Murió en 1996, a los 38 años, por la misma enfermedad que se había llevado a Ross. Pero antes anticipó con lucidez el futuro de su obra y dejó un legado en el que las formas más delicadas —una hoja de papel, un caramelo, una bombilla— se convierten en vehículos de una resonancia emocional y una urgencia política que el tiempo no ha desactivado. Al contrario: en una época marcada de nuevo por la exclusión y el miedo, su lección de ternura suena más necesaria que nunca.
Frente al fetiche del objeto único, propuso obras que son confianza pura: existen porque alguien acepta cuidarlas.

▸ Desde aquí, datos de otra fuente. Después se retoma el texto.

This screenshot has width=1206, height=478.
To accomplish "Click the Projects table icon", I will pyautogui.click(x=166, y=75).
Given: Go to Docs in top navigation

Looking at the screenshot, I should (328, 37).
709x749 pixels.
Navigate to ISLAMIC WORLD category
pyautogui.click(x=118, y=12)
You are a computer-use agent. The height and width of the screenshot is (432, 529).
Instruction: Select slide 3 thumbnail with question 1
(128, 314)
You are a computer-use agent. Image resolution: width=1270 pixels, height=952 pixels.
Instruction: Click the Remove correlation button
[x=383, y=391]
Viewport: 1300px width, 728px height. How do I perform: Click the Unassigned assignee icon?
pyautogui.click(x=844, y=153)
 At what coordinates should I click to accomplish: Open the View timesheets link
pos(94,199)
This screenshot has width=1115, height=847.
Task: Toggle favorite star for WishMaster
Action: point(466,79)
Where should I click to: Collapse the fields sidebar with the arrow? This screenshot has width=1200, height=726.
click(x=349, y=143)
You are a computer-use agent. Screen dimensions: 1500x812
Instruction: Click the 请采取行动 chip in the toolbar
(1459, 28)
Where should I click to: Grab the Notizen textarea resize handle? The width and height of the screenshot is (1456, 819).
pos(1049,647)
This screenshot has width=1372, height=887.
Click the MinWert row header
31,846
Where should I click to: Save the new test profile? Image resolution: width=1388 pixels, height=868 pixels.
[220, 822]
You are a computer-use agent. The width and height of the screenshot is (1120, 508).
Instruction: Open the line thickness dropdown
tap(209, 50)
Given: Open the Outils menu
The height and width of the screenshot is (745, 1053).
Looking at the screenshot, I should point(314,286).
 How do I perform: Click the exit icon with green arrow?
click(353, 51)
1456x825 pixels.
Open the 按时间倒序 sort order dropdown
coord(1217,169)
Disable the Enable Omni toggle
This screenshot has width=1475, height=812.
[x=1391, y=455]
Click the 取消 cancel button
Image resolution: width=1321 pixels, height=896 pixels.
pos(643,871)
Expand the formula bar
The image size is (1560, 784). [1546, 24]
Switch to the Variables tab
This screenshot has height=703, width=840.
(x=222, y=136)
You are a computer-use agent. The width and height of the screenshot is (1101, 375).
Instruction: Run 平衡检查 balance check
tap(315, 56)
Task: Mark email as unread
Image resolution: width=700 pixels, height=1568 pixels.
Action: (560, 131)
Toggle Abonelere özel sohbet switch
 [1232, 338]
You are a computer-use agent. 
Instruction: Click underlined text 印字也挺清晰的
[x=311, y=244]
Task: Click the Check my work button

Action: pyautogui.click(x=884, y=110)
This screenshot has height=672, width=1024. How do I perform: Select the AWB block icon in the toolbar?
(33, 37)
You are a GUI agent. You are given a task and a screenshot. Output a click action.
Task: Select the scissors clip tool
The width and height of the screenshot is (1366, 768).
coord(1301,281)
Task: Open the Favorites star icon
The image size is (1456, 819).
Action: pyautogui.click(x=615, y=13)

Que el Reina Sofía lo traiga a Madrid con esta ambición —y precisamente a la ciudad de su herida infantil— es el acierto mayor de la temporada. «Dulce venganza» no es solo una exposición imprescindible: es la prueba de que el arte, cuando de verdad importa, es un gesto de amor que solo se completa en los demás. Vayan, cojan un caramelo, llévense una hoja. Estarán participando de una de las obras más hermosas del arte contemporáneo.
Felix Gonzalez-Torres · «Dulce venganza» · Museo Reina Sofía, Edificio Sabatini, planta 1 · 27 may – 12 oct 2026. Comisariado: Alejandro Cesarco y Nancy Spector. Fotografías de sala: Roberto Ruiz.